---- Given entries
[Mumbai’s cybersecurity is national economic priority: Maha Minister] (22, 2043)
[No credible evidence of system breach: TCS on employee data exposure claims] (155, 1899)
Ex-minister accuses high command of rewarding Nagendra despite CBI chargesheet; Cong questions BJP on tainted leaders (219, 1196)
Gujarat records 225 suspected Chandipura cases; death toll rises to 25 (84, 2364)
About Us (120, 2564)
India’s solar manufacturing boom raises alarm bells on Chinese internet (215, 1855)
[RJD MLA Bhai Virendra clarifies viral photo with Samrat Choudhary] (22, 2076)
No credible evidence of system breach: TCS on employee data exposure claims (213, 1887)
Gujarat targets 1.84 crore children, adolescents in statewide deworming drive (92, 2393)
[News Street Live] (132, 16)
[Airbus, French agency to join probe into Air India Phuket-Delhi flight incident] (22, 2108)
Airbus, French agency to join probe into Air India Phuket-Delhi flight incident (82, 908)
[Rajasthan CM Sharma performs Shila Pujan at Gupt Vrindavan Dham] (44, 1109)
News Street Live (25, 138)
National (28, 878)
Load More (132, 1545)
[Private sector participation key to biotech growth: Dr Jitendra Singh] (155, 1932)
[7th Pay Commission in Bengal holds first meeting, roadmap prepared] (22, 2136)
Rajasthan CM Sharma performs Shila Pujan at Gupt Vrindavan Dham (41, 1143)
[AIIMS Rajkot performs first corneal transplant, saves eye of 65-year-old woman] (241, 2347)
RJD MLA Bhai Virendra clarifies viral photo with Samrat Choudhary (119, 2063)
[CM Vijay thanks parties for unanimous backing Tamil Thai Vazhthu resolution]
--------
All lines in the data that contain the word "with" should be copied.

[RJD MLA Bhai Virendra clarifies viral photo with Samrat Choudhary] (22, 2076)
RJD MLA Bhai Virendra clarifies viral photo with Samrat Choudhary (119, 2063)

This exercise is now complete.